O: Lembro claramente quando comecei esse projeto. Aí já estávamos no segundo turno da eleição e estava bastante claro que Bolsonaro tinha chances, o horror era muito mais palpável. Mais do que responder à realidade, eu queria fugir dela, queria fazer algo que trouxesse alegria, primeiro para mim, depois para os leitores. Estava me sentindo oprimido pelo compreensível mas paralisante pessimismo e visão apocalíptica que dominava (e ainda domina) a cultura. Sou leitor do Quiroga de longa data, mas nesse dia encontrei em um sebo uma edição dos Contos Completos dele. Quando abri o livro ao acaso e vi uma história que começava com “uma cidade no deserto onde todos eram felizes”, pensei: é isso que quero fazer. Mas, claro, Quiroga é enorme e tem muito a oferecer e, de fato, tem questões relevantes nesses contos fantásticos dele.
VB&M: Como você explica o gosto e o brilho genial da sua criação gráfica de animais?
O: Um outro motivo que me motivou a ilustrar o Quiroga foi a possibilidade de fazer outro livro com animais, tinha sido uma experiência muito positiva para mim com a REVOLUÇÃO DOS BICHOS. E inesperada, pois não era algo que fizesse parte do meu vocabulário visual desde sempre. A pintura, que é relativamente recente em minha vida, mudou minha visão de mundo. Sinto que ela traz um respeito e um assombro renovados pelo mundo ao nosso redor e pela natureza. Enquanto o desenho é mais racional, é pensamento, a pintura envolve uma apreensão mais sensorial da luz, das cores e texturas do mundo. E você começa a ver grande beleza e complexidade mesmo no animal mais comum, numa árvore, numa nuvem.
VB&M: Qual foi o impacto da pandemia e da crise social no seu processo criativo nos últimos meses? O isolamento alterou sua rotina de artista? Como você tem preenchido seus dias?
O: O isolamento já era minha rotina, era perfeitamente normal pra mim não falar com ninguém por semanas, mas fui impactado pelo clima emocional, como todos. Não tem como evitar, é o sentimento do mundo, a sensação de que são tempos excepcionais. Estava entre projetos quando a pandemia começou, então não tinha o conforto da prática diária para me sustentar. Nos primeiros meses não consegui fazer nada. Só li, obsessivamente.
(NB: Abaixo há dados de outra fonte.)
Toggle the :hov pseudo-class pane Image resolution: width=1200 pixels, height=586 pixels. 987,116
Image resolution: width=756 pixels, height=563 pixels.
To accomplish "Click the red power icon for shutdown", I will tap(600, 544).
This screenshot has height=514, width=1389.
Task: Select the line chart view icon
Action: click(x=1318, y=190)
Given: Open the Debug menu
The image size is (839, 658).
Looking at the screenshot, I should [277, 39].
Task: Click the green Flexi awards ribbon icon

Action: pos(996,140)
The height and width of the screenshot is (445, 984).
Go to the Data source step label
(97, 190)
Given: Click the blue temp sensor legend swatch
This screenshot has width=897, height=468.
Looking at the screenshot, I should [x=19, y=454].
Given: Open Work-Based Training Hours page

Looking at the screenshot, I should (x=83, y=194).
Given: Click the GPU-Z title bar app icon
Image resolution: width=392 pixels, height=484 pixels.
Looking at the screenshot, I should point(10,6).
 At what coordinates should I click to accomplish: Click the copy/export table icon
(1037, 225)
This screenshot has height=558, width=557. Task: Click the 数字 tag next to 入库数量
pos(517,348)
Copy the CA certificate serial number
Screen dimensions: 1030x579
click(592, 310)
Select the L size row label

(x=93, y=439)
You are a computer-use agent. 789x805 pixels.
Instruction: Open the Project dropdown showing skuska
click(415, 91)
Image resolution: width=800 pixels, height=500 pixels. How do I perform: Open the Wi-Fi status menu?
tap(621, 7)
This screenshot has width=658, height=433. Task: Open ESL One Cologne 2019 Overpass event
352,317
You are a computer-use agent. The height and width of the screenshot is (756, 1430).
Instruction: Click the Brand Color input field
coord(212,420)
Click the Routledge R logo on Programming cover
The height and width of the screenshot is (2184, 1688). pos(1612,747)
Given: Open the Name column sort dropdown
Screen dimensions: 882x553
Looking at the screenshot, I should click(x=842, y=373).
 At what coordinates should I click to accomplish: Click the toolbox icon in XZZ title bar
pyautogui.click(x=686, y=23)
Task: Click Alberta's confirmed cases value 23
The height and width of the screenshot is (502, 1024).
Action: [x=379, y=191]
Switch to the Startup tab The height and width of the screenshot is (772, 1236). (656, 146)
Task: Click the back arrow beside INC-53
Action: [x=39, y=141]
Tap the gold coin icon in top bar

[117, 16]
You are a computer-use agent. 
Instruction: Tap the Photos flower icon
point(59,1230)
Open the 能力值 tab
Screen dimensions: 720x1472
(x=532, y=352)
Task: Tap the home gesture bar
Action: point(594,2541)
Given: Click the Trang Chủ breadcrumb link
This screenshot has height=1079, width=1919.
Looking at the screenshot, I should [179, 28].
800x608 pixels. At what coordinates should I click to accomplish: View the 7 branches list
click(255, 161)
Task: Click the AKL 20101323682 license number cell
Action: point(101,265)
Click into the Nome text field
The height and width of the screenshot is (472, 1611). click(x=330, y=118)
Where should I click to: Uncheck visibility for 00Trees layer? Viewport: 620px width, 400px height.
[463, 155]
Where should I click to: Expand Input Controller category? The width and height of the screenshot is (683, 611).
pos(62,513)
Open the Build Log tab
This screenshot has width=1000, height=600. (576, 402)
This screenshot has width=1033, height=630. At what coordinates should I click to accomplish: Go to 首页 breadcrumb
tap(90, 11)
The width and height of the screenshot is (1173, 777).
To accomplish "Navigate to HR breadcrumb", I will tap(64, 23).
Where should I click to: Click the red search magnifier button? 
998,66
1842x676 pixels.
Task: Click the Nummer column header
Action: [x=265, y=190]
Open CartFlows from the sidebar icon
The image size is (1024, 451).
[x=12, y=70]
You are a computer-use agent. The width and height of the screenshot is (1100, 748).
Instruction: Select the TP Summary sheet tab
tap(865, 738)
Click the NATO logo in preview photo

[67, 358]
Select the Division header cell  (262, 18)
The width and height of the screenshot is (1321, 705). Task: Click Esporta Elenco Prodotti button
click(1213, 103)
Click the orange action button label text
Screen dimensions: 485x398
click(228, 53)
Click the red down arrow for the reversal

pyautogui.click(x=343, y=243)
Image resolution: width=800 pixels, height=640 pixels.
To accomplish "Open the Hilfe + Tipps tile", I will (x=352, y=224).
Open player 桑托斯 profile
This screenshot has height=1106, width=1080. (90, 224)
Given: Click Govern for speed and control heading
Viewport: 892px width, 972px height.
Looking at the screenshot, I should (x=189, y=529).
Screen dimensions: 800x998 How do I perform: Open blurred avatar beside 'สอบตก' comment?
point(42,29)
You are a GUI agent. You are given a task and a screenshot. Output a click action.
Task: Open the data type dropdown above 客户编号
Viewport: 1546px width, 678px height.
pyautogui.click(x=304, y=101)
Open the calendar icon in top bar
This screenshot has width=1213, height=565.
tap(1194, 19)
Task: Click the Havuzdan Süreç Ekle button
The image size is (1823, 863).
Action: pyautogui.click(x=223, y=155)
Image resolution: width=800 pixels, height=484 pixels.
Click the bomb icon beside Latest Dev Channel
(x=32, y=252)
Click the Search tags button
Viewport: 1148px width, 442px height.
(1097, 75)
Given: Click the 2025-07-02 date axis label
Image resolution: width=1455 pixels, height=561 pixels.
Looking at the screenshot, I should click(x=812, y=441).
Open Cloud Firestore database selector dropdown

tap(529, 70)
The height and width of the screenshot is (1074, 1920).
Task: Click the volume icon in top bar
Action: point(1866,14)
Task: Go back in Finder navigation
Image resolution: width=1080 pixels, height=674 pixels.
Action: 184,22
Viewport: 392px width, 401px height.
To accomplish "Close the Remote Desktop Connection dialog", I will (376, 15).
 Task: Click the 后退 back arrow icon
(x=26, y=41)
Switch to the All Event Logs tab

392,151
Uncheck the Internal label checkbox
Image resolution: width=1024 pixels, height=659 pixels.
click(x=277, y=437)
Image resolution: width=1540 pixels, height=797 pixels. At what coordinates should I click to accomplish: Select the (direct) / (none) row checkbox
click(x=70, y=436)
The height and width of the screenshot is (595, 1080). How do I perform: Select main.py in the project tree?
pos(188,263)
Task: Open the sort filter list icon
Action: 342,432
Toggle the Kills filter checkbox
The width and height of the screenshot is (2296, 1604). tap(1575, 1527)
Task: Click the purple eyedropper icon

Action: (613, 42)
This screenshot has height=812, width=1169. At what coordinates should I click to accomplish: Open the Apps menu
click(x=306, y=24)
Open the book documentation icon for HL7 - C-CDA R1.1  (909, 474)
Notícias e livros para esquecer das notícias. Aos poucos, algum senso de normalidade retorna e, lenta e laboriosamente, estou conseguindo reconstruir minha rotina e minha prática de trabalho. Agora faz uns dois meses que estou em um projeto novo (sem animais dessa vez) e tenho de volta a sensação de ter um motivo para acordar e um lugar para ir onde posso esquecer por algumas horas em que país vivo, o que acontece, quem é o presidente, em que estágio da pandemia e da destruição da democracia nos encontramos. Uma benção.